The task: Which items run from the line containing "Select the word French in the first sentence" through the line containing "This screenshot has width=642, height=482. coord(326,119)"? Return that stretch, both end lines included, repeated word for word and nothing else.

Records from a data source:
============================================================

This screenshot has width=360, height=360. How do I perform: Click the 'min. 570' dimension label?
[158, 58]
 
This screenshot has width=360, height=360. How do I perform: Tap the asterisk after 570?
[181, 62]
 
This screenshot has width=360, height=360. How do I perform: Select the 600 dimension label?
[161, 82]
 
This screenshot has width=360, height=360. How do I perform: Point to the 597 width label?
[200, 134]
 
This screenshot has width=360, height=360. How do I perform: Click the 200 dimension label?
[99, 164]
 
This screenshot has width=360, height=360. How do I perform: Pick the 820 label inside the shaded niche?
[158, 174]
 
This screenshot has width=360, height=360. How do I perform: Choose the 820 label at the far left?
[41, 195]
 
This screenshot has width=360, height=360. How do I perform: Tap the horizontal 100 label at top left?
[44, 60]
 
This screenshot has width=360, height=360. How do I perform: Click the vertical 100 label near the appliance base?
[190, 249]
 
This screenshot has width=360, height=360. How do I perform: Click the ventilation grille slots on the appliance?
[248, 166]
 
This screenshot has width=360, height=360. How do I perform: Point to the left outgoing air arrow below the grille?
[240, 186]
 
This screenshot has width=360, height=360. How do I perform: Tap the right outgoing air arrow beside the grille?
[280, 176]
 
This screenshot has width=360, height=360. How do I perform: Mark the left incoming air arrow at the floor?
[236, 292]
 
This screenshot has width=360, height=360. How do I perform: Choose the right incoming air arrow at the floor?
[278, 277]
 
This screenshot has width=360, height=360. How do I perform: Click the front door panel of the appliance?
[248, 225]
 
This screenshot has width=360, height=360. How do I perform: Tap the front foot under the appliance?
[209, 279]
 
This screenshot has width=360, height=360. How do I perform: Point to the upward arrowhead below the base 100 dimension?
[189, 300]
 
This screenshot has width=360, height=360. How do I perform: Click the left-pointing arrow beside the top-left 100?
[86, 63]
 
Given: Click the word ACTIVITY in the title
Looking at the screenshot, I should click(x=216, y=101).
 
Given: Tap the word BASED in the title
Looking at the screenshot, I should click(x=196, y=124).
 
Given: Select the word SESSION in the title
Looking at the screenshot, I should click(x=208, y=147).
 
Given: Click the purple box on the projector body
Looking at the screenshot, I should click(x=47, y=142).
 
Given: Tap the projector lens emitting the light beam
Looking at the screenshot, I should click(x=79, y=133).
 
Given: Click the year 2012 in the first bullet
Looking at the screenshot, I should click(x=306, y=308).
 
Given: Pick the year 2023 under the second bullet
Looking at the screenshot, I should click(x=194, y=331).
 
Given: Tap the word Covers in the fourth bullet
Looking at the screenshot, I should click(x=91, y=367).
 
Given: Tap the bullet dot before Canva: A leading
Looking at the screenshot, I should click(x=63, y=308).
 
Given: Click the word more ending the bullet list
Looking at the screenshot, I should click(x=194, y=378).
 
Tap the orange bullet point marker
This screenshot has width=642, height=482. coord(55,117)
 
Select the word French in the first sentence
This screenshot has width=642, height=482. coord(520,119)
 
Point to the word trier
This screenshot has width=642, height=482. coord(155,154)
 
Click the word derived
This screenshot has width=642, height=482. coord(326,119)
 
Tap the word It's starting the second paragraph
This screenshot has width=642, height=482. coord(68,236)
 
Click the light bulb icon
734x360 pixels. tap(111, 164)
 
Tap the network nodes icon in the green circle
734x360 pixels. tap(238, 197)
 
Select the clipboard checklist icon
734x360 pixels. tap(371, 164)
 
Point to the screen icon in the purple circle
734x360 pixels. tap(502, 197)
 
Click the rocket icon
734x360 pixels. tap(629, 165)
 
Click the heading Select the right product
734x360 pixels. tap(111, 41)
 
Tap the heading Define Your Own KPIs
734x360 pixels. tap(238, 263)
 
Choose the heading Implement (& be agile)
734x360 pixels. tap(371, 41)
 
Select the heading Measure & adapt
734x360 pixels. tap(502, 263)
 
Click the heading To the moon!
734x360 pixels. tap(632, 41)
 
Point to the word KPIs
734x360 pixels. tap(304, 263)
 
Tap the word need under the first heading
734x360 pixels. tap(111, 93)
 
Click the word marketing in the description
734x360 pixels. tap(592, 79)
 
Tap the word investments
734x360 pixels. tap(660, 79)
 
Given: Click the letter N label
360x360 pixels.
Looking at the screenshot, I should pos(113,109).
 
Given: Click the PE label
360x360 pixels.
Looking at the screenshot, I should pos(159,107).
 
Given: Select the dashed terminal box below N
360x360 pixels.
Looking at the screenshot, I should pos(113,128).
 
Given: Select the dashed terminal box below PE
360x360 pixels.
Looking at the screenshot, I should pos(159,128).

============================================================

Response below:
Select the word French in the first sentence
This screenshot has width=642, height=482. coord(520,119)
 
Point to the word trier
This screenshot has width=642, height=482. coord(155,154)
 
Click the word derived
This screenshot has width=642, height=482. coord(326,119)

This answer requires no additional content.